**Written instruction:** Reproduce every one of the following items line for line, changing nothing.

**Records to use:**
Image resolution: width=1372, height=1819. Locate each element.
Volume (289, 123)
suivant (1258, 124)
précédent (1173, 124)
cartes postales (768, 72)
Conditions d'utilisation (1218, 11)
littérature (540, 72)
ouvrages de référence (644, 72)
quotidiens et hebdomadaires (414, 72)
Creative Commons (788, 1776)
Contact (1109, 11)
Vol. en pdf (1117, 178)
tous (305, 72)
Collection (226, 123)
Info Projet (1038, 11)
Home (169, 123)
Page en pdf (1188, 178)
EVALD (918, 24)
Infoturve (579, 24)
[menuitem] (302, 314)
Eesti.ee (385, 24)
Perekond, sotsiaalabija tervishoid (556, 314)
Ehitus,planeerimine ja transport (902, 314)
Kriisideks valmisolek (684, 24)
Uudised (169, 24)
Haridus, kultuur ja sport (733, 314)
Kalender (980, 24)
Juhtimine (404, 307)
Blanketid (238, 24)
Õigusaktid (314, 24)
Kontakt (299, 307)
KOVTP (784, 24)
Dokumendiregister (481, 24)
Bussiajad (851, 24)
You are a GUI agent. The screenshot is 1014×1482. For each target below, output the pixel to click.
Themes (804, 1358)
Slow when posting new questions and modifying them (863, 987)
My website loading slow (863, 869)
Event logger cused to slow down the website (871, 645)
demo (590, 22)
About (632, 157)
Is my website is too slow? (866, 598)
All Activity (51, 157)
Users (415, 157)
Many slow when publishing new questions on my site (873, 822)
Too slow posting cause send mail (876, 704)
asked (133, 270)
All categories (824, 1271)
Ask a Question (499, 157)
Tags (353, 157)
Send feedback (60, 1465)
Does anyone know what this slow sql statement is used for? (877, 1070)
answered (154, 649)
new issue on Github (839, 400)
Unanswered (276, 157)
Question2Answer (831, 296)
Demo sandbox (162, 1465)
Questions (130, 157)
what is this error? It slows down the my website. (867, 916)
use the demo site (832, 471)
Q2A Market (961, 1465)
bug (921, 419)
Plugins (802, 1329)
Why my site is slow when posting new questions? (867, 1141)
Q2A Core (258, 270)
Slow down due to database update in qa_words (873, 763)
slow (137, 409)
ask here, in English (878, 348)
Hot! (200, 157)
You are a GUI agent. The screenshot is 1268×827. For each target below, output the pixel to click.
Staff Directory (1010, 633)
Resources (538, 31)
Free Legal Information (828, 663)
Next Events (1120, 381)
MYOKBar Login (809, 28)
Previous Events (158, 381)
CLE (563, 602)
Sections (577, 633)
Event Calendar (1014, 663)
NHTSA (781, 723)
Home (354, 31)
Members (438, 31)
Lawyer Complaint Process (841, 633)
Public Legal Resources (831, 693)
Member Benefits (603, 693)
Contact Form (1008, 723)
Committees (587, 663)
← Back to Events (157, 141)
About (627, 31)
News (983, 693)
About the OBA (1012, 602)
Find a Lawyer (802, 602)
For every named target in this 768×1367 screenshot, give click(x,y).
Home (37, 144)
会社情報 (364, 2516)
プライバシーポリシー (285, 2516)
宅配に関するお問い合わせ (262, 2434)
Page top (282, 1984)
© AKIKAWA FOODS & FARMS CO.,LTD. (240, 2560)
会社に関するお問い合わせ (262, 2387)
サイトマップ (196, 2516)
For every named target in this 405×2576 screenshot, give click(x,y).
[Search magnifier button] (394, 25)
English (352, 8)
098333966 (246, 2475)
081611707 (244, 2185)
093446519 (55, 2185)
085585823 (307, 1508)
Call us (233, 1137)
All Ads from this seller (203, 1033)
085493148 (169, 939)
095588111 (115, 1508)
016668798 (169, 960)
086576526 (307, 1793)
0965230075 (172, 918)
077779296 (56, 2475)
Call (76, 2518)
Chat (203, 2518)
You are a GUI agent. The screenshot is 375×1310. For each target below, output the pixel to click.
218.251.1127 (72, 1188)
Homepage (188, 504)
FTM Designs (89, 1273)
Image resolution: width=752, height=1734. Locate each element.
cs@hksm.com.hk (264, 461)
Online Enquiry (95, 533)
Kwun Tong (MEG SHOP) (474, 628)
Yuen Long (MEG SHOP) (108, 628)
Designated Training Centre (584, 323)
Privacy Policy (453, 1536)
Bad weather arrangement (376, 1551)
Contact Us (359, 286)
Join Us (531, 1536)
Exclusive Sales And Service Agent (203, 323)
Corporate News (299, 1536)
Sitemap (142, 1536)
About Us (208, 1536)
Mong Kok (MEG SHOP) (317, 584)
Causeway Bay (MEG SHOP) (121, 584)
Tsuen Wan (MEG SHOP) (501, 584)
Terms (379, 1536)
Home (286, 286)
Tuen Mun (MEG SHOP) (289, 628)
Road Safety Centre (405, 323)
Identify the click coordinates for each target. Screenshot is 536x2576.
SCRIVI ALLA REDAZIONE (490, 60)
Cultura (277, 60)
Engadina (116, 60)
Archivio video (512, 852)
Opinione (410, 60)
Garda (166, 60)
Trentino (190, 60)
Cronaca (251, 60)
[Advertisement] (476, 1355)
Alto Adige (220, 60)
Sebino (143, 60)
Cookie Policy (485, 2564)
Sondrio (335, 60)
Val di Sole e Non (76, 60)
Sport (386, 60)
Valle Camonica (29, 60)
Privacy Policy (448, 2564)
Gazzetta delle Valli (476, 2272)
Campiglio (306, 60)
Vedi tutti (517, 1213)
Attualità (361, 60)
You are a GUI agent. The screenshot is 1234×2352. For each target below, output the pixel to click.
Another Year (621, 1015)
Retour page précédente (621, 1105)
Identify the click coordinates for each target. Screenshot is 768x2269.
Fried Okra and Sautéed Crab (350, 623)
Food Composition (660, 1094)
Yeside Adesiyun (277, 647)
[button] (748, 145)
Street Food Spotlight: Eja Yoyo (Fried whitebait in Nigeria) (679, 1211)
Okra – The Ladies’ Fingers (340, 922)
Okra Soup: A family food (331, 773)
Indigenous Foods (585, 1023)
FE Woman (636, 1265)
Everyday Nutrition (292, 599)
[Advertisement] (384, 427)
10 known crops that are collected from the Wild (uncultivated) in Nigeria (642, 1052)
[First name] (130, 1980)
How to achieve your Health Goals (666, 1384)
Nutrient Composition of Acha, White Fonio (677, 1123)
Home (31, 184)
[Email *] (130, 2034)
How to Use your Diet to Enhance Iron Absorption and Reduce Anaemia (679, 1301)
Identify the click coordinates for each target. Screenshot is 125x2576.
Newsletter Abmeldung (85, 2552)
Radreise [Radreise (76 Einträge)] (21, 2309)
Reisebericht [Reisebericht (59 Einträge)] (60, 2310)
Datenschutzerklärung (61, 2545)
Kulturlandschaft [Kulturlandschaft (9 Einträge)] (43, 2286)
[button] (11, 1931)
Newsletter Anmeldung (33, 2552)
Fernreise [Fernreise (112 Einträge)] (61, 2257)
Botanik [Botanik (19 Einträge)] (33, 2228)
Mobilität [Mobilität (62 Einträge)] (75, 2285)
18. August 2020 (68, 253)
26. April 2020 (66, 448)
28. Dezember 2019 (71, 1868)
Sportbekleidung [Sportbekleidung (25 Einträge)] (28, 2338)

**Solution to this problem:**
Image resolution: width=1372, height=1819. Locate each element.
Volume (289, 123)
suivant (1258, 124)
précédent (1173, 124)
cartes postales (768, 72)
Conditions d'utilisation (1218, 11)
littérature (540, 72)
ouvrages de référence (644, 72)
quotidiens et hebdomadaires (414, 72)
Creative Commons (788, 1776)
Contact (1109, 11)
Vol. en pdf (1117, 178)
tous (305, 72)
Collection (226, 123)
Info Projet (1038, 11)
Home (169, 123)
Page en pdf (1188, 178)
EVALD (918, 24)
Infoturve (579, 24)
[menuitem] (302, 314)
Eesti.ee (385, 24)
Perekond, sotsiaalabija tervishoid (556, 314)
Ehitus,planeerimine ja transport (902, 314)
Kriisideks valmisolek (684, 24)
Uudised (169, 24)
Haridus, kultuur ja sport (733, 314)
Kalender (980, 24)
Juhtimine (404, 307)
Blanketid (238, 24)
Õigusaktid (314, 24)
Kontakt (299, 307)
KOVTP (784, 24)
Dokumendiregister (481, 24)
Bussiajad (851, 24)
You are a GUI agent. The screenshot is 1014×1482. For each target below, output the pixel to click.
Themes (804, 1358)
Slow when posting new questions and modifying them (863, 987)
My website loading slow (863, 869)
Event logger cused to slow down the website (871, 645)
demo (590, 22)
About (632, 157)
Is my website is too slow? (866, 598)
All Activity (51, 157)
Users (415, 157)
Many slow when publishing new questions on my site (873, 822)
Too slow posting cause send mail (876, 704)
asked (133, 270)
All categories (824, 1271)
Ask a Question (499, 157)
Tags (353, 157)
Send feedback (60, 1465)
Does anyone know what this slow sql statement is used for? (877, 1070)
answered (154, 649)
new issue on Github (839, 400)
Unanswered (276, 157)
Question2Answer (831, 296)
Demo sandbox (162, 1465)
Questions (130, 157)
what is this error? It slows down the my website. (867, 916)
use the demo site (832, 471)
Q2A Market (961, 1465)
bug (921, 419)
Plugins (802, 1329)
Why my site is slow when posting new questions? (867, 1141)
Q2A Core (258, 270)
Slow down due to database update in qa_words (873, 763)
slow (137, 409)
ask here, in English (878, 348)
Hot! (200, 157)
You are a GUI agent. The screenshot is 1268×827. For each target below, output the pixel to click.
Staff Directory (1010, 633)
Resources (538, 31)
Free Legal Information (828, 663)
Next Events (1120, 381)
MYOKBar Login (809, 28)
Previous Events (158, 381)
CLE (563, 602)
Sections (577, 633)
Event Calendar (1014, 663)
NHTSA (781, 723)
Home (354, 31)
Members (438, 31)
Lawyer Complaint Process (841, 633)
Public Legal Resources (831, 693)
Member Benefits (603, 693)
Contact Form (1008, 723)
Committees (587, 663)
← Back to Events (157, 141)
About (627, 31)
News (983, 693)
About the OBA (1012, 602)
Find a Lawyer (802, 602)
For every named target in this 768×1367 screenshot, give click(x,y).
Home (37, 144)
会社情報 (364, 2516)
プライバシーポリシー (285, 2516)
宅配に関するお問い合わせ (262, 2434)
Page top (282, 1984)
© AKIKAWA FOODS & FARMS CO.,LTD. (240, 2560)
会社に関するお問い合わせ (262, 2387)
サイトマップ (196, 2516)
For every named target in this 405×2576 screenshot, give click(x,y).
[Search magnifier button] (394, 25)
English (352, 8)
098333966 (246, 2475)
081611707 (244, 2185)
093446519 (55, 2185)
085585823 (307, 1508)
Call us (233, 1137)
All Ads from this seller (203, 1033)
085493148 (169, 939)
095588111 (115, 1508)
016668798 (169, 960)
086576526 (307, 1793)
0965230075 (172, 918)
077779296 (56, 2475)
Call (76, 2518)
Chat (203, 2518)
You are a GUI agent. The screenshot is 375×1310. For each target below, output the pixel to click.
218.251.1127 (72, 1188)
Homepage (188, 504)
FTM Designs (89, 1273)
Image resolution: width=752, height=1734. Locate each element.
cs@hksm.com.hk (264, 461)
Online Enquiry (95, 533)
Kwun Tong (MEG SHOP) (474, 628)
Yuen Long (MEG SHOP) (108, 628)
Designated Training Centre (584, 323)
Privacy Policy (453, 1536)
Bad weather arrangement (376, 1551)
Contact Us (359, 286)
Join Us (531, 1536)
Exclusive Sales And Service Agent (203, 323)
Corporate News (299, 1536)
Sitemap (142, 1536)
About Us (208, 1536)
Mong Kok (MEG SHOP) (317, 584)
Causeway Bay (MEG SHOP) (121, 584)
Tsuen Wan (MEG SHOP) (501, 584)
Terms (379, 1536)
Home (286, 286)
Tuen Mun (MEG SHOP) (289, 628)
Road Safety Centre (405, 323)
Identify the click coordinates for each target. Screenshot is 536x2576.
SCRIVI ALLA REDAZIONE (490, 60)
Cultura (277, 60)
Engadina (116, 60)
Archivio video (512, 852)
Opinione (410, 60)
Garda (166, 60)
Trentino (190, 60)
Cronaca (251, 60)
[Advertisement] (476, 1355)
Alto Adige (220, 60)
Sebino (143, 60)
Cookie Policy (485, 2564)
Sondrio (335, 60)
Val di Sole e Non (76, 60)
Sport (386, 60)
Valle Camonica (29, 60)
Privacy Policy (448, 2564)
Gazzetta delle Valli (476, 2272)
Campiglio (306, 60)
Vedi tutti (517, 1213)
Attualità (361, 60)
You are a GUI agent. The screenshot is 1234×2352. For each target below, output the pixel to click.
Another Year (621, 1015)
Retour page précédente (621, 1105)
Identify the click coordinates for each target. Screenshot is 768x2269.
Fried Okra and Sautéed Crab (350, 623)
Food Composition (660, 1094)
Yeside Adesiyun (277, 647)
[button] (748, 145)
Street Food Spotlight: Eja Yoyo (Fried whitebait in Nigeria) (679, 1211)
Okra – The Ladies’ Fingers (340, 922)
Okra Soup: A family food (331, 773)
Indigenous Foods (585, 1023)
FE Woman (636, 1265)
Everyday Nutrition (292, 599)
[Advertisement] (384, 427)
10 known crops that are collected from the Wild (uncultivated) in Nigeria (642, 1052)
[First name] (130, 1980)
How to achieve your Health Goals (666, 1384)
Nutrient Composition of Acha, White Fonio (677, 1123)
Home (31, 184)
[Email *] (130, 2034)
How to Use your Diet to Enhance Iron Absorption and Reduce Anaemia (679, 1301)
Identify the click coordinates for each target. Screenshot is 125x2576.
Newsletter Abmeldung (85, 2552)
Radreise [Radreise (76 Einträge)] (21, 2309)
Reisebericht [Reisebericht (59 Einträge)] (60, 2310)
Datenschutzerklärung (61, 2545)
Kulturlandschaft [Kulturlandschaft (9 Einträge)] (43, 2286)
[button] (11, 1931)
Newsletter Anmeldung (33, 2552)
Fernreise [Fernreise (112 Einträge)] (61, 2257)
Botanik [Botanik (19 Einträge)] (33, 2228)
Mobilität [Mobilität (62 Einträge)] (75, 2285)
18. August 2020 (68, 253)
26. April 2020 (66, 448)
28. Dezember 2019 (71, 1868)
Sportbekleidung [Sportbekleidung (25 Einträge)] (28, 2338)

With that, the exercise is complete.